Reproduce exactly, from the data that follows, the line with "First Arab Lady Award (705, 1233)", the line with "About The Authoriy (955, 1233)", and every line that lies between them.

*** Data supplied ***

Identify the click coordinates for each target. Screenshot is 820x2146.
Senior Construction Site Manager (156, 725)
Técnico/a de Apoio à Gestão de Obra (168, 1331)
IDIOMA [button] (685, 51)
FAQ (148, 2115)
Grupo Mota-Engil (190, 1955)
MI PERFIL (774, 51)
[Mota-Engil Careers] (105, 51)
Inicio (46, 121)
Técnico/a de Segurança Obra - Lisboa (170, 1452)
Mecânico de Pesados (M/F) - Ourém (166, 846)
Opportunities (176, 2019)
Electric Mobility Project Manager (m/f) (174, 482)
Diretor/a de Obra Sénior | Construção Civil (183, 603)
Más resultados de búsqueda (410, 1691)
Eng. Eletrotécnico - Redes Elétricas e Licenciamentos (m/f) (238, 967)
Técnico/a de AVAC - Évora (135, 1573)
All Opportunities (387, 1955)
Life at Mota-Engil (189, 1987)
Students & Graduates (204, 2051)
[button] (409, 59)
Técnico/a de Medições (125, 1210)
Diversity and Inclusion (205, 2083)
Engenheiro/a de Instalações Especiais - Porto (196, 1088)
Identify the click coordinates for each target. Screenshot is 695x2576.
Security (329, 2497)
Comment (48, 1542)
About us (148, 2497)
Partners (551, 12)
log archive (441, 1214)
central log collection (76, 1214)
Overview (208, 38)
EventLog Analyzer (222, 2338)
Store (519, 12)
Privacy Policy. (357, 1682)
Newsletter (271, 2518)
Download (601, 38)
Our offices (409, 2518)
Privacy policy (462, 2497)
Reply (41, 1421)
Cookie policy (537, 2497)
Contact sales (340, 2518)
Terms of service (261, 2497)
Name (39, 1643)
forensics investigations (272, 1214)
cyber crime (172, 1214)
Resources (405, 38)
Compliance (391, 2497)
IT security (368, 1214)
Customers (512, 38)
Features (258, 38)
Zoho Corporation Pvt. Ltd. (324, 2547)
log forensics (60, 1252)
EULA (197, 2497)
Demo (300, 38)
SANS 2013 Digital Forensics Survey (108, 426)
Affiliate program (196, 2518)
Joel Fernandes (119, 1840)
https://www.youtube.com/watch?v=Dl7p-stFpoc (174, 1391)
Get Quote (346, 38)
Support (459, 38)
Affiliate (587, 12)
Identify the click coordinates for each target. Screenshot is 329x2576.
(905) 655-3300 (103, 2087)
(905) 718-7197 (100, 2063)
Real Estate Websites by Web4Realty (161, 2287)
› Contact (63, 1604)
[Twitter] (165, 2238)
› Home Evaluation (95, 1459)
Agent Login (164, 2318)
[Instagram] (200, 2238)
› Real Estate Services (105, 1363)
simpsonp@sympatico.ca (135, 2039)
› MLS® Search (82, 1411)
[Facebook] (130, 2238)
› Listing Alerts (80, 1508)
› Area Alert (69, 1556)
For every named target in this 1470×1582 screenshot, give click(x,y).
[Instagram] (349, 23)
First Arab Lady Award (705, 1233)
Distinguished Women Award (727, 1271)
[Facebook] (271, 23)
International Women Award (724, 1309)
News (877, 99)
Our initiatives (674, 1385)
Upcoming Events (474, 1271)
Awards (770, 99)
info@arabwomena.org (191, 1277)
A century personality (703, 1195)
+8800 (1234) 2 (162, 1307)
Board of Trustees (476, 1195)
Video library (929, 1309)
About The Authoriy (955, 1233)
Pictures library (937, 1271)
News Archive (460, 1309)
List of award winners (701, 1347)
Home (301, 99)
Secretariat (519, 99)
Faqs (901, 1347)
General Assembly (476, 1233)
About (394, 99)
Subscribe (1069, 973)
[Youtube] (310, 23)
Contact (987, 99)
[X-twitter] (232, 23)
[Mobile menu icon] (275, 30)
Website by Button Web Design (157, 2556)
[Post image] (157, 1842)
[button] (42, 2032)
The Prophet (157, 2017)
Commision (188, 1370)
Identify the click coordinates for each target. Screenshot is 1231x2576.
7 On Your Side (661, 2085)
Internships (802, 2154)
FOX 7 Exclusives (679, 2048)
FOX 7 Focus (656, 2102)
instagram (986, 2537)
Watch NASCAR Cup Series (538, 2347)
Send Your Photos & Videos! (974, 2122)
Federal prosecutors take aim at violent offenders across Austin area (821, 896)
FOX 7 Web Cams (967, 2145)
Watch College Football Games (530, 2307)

*** End of Data supplied ***

▶ _Exercise answer_:
First Arab Lady Award (705, 1233)
Distinguished Women Award (727, 1271)
[Facebook] (271, 23)
International Women Award (724, 1309)
News (877, 99)
Our initiatives (674, 1385)
Upcoming Events (474, 1271)
Awards (770, 99)
info@arabwomena.org (191, 1277)
A century personality (703, 1195)
+8800 (1234) 2 (162, 1307)
Board of Trustees (476, 1195)
Video library (929, 1309)
About The Authoriy (955, 1233)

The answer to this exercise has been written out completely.